> **PROBLEM TO WORK ON**: Pictures in the listing should not be copied. Reproduce, word for word, each line from the one holding "This screenshot has width=192, height=253." through the final line.

> **MATERIAL FOR THIS EXERCISE**:

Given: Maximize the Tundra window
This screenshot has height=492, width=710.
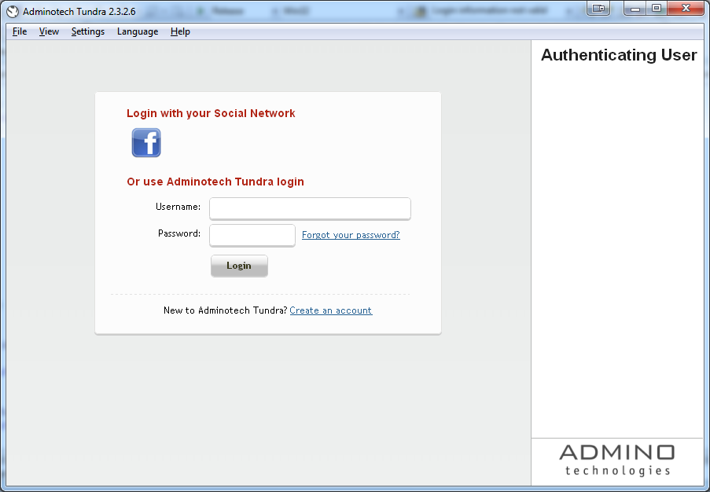Looking at the screenshot, I should pos(655,8).
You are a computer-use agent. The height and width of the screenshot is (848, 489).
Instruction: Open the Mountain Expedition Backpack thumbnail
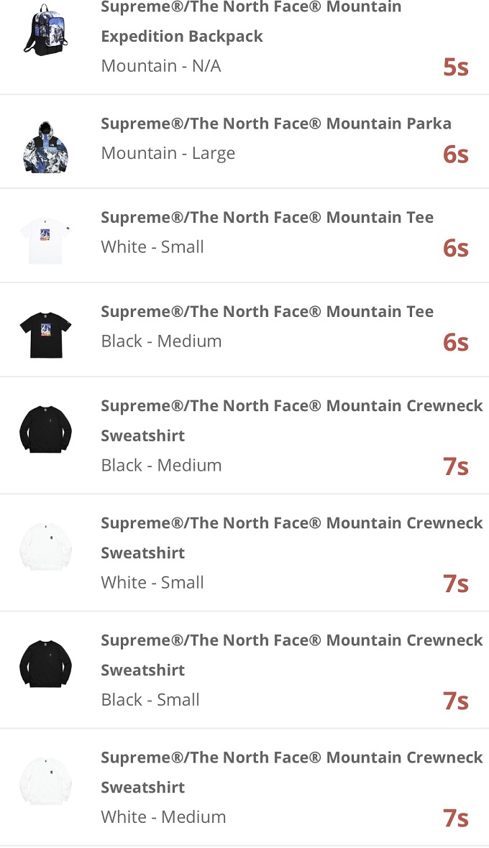point(45,29)
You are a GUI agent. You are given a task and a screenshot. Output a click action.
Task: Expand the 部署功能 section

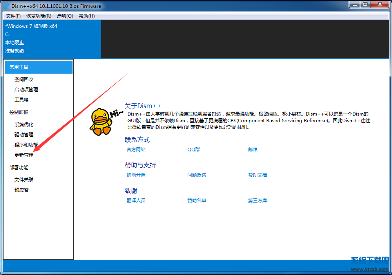(18, 167)
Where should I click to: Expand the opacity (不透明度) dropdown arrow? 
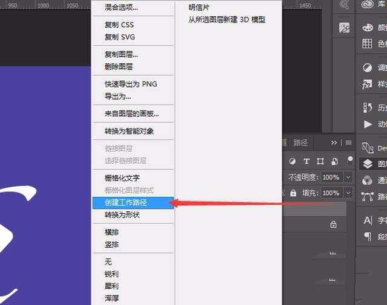[348, 178]
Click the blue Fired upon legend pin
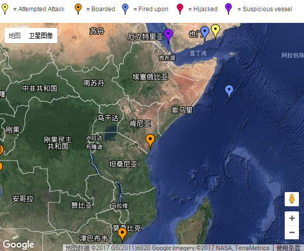 point(125,9)
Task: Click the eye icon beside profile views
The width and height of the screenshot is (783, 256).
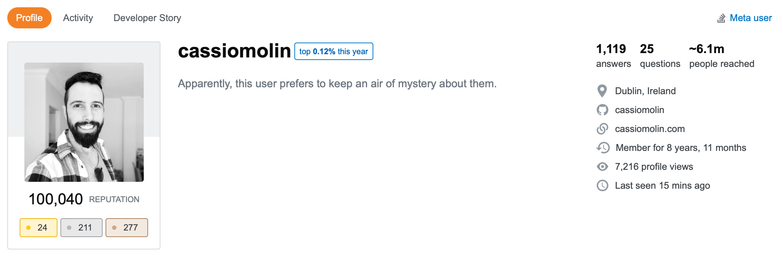Action: [602, 167]
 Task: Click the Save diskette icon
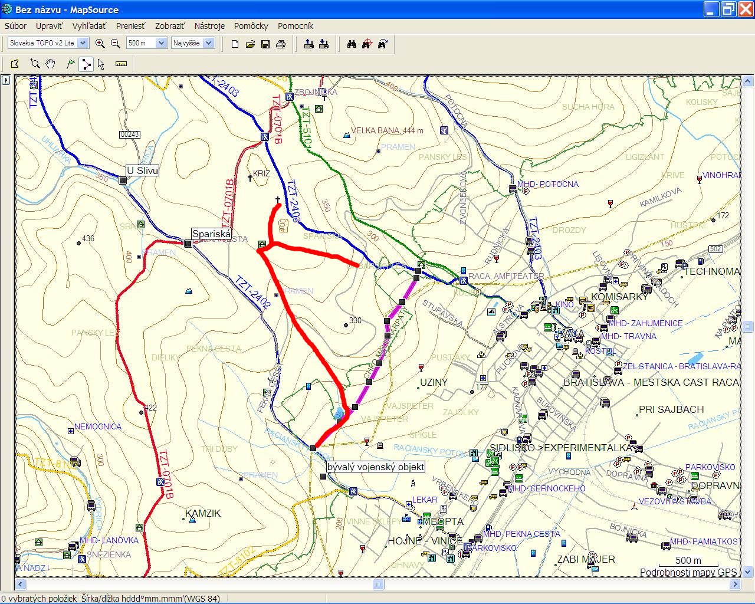265,44
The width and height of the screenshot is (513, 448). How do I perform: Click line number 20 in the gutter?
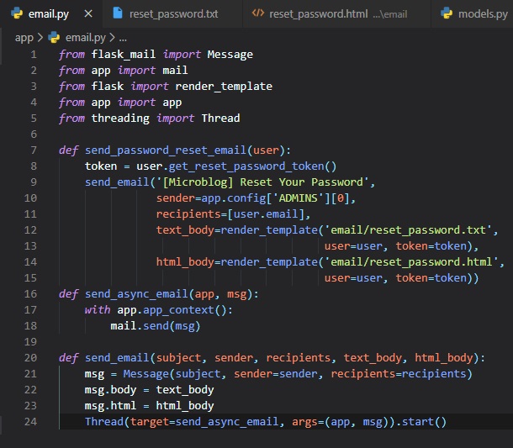[29, 357]
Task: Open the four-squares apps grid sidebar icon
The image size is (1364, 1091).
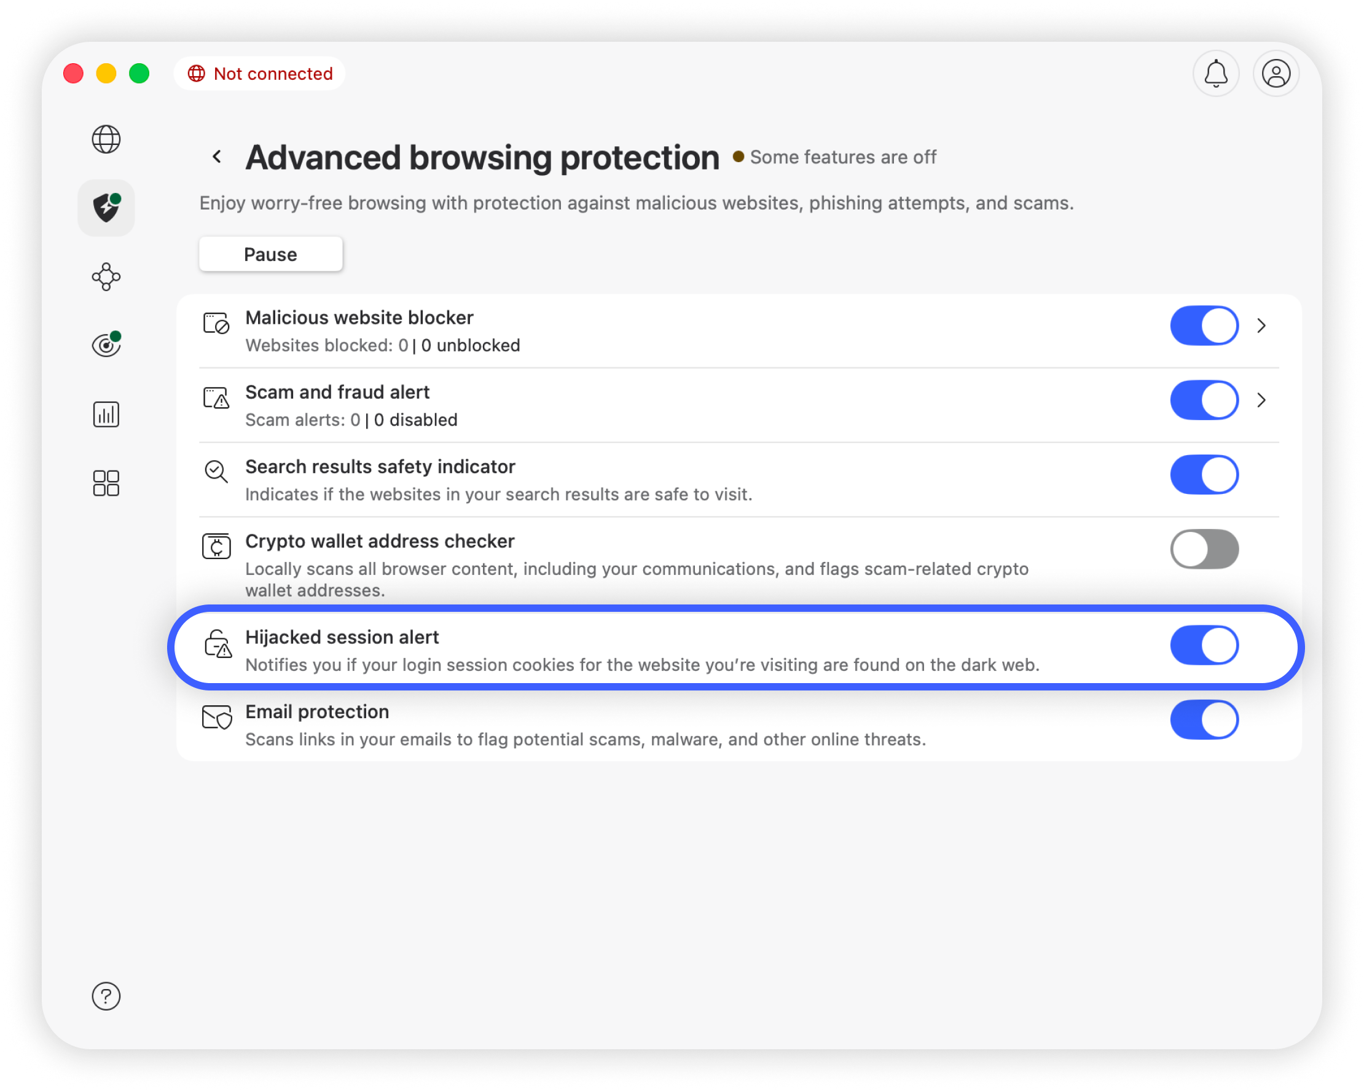Action: tap(106, 483)
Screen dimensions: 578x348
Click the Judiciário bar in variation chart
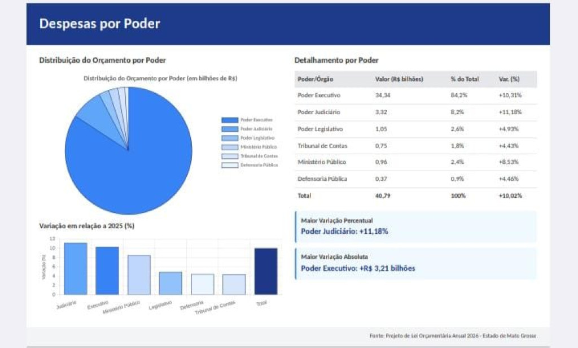76,269
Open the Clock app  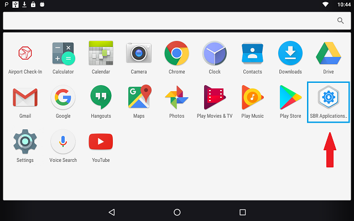tap(215, 54)
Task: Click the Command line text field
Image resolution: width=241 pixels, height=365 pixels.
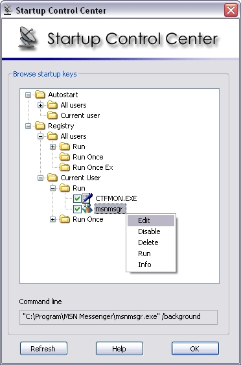Action: coord(119,317)

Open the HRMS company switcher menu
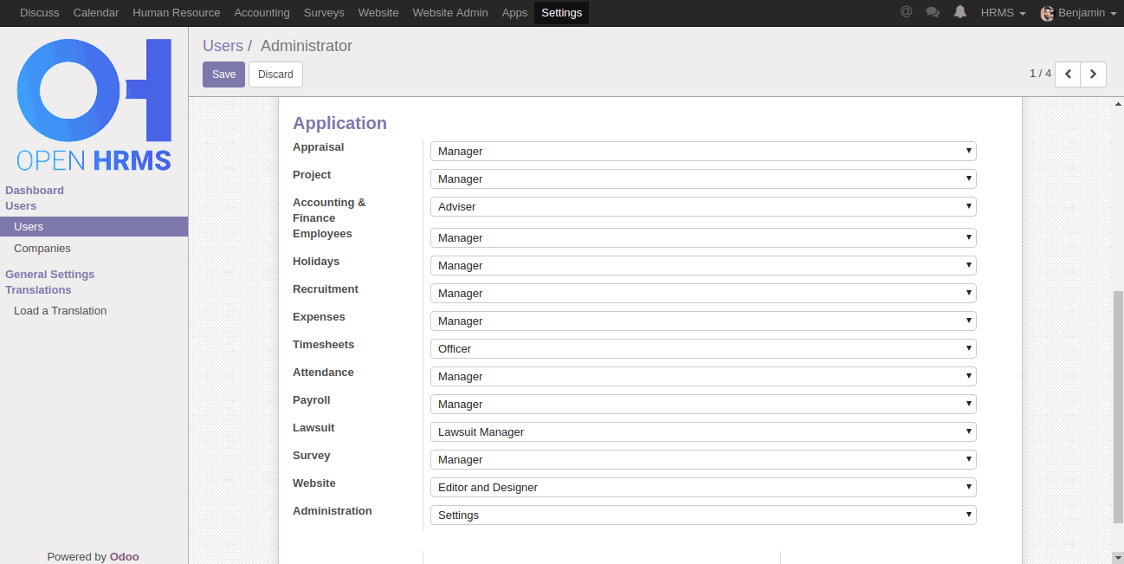coord(1003,13)
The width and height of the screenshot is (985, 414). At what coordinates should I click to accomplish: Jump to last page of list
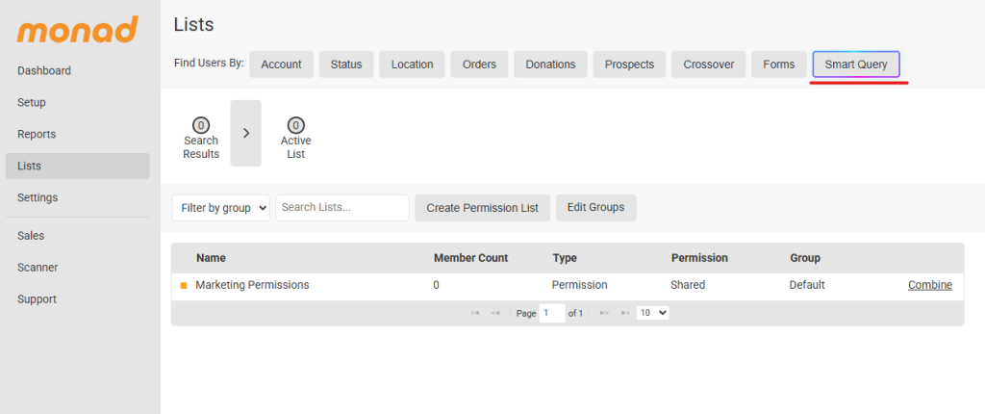[x=625, y=313]
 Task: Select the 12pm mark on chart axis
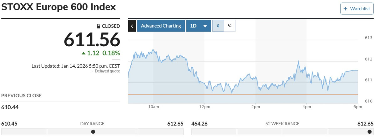click(x=205, y=107)
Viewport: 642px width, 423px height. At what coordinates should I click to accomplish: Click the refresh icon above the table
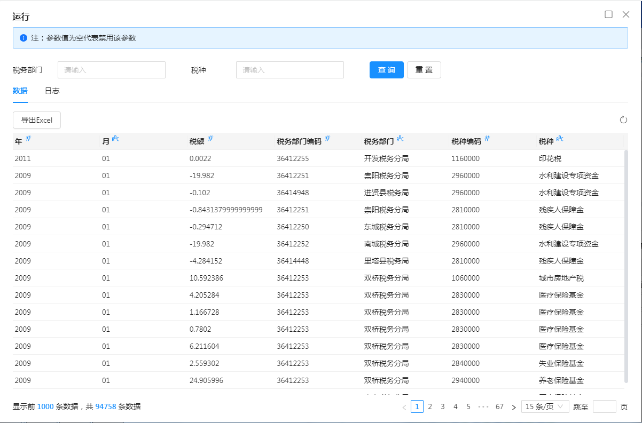pyautogui.click(x=623, y=120)
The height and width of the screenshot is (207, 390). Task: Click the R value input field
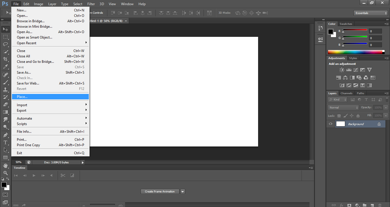point(375,31)
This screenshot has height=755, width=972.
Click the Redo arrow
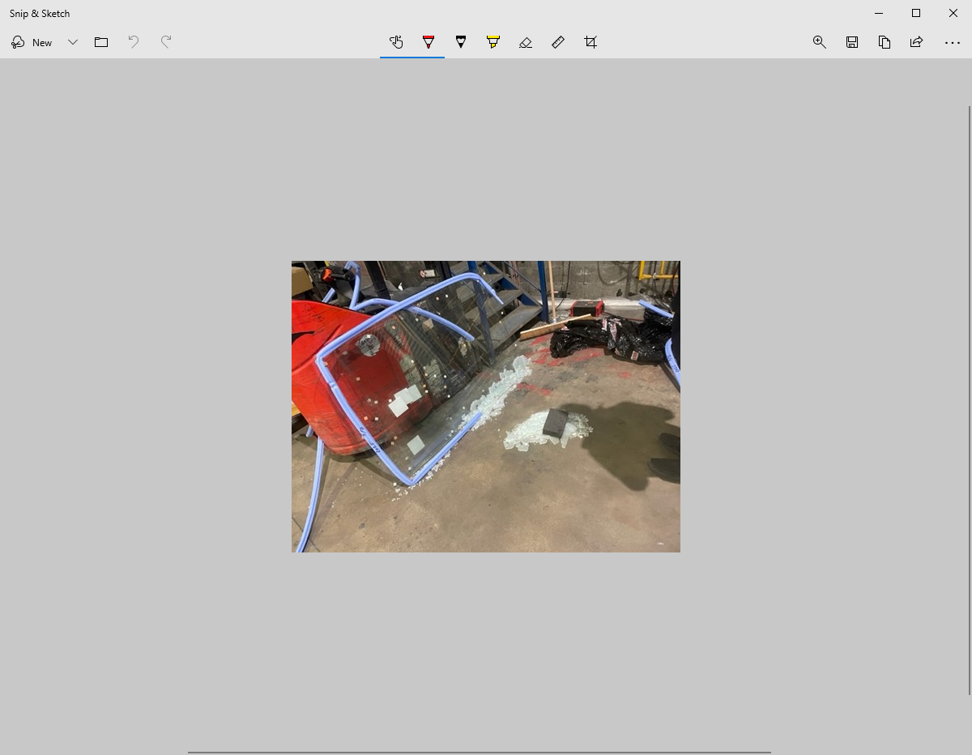pyautogui.click(x=166, y=42)
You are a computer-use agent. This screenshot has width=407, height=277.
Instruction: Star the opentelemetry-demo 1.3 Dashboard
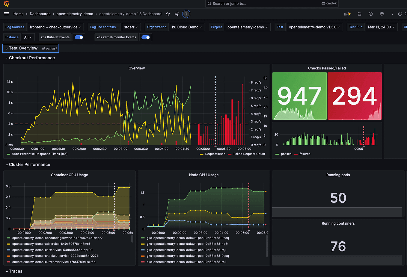tap(168, 13)
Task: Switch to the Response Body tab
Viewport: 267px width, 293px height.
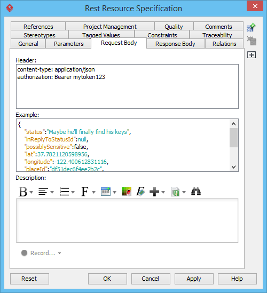Action: 175,44
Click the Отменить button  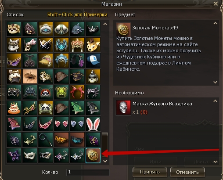pyautogui.click(x=187, y=172)
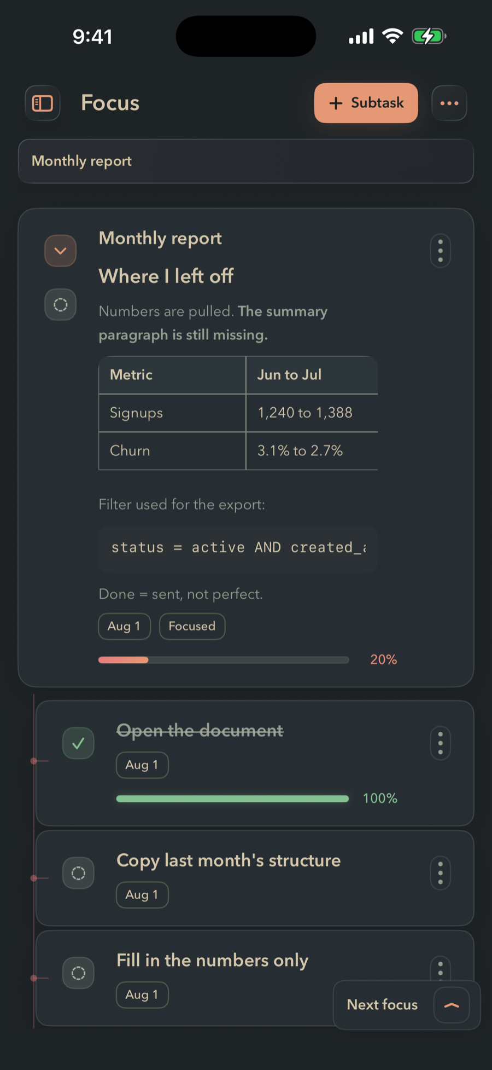Click the 20% progress bar
Viewport: 492px width, 1070px height.
click(x=224, y=660)
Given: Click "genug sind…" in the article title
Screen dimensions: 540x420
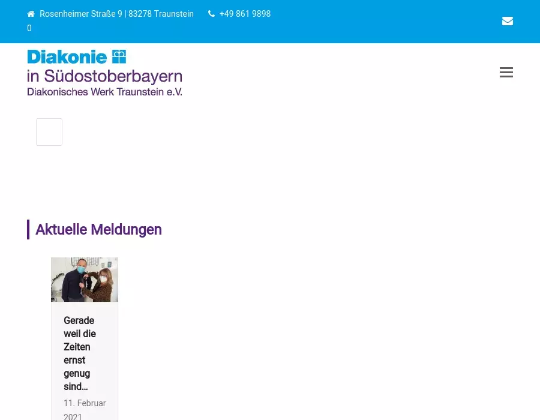Looking at the screenshot, I should pos(77,380).
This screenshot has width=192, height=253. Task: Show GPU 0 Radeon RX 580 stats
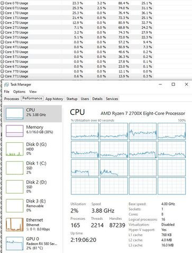tap(33, 244)
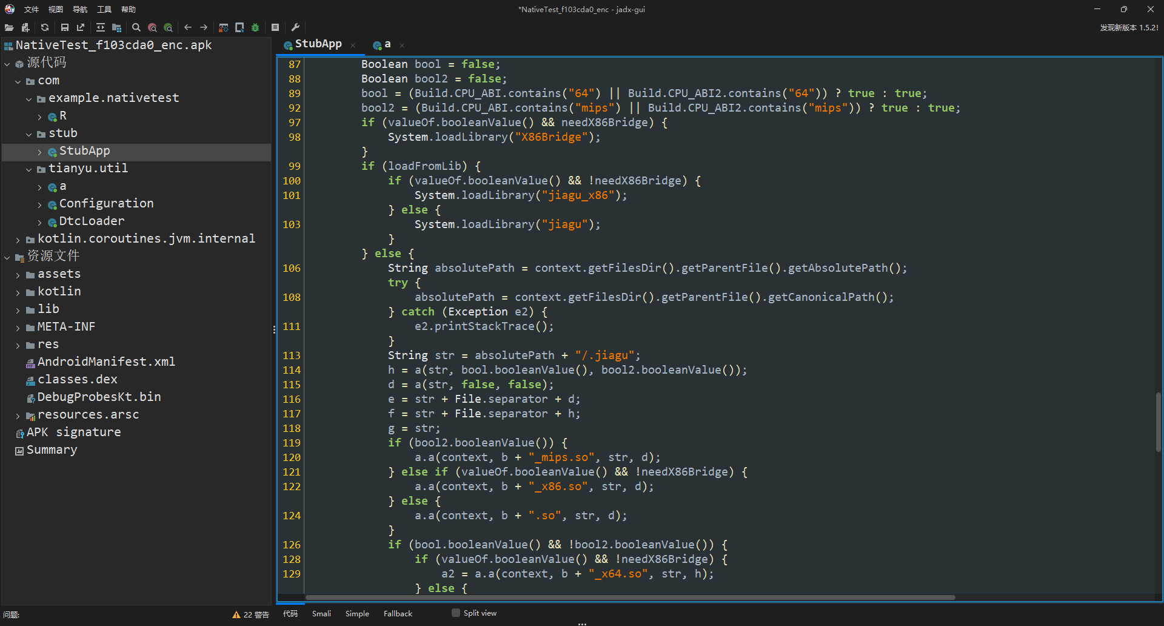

> **RESPONSE**:
This screenshot has width=192, height=253. Task: Show GPU 0 Radeon RX 580 stats
tap(33, 244)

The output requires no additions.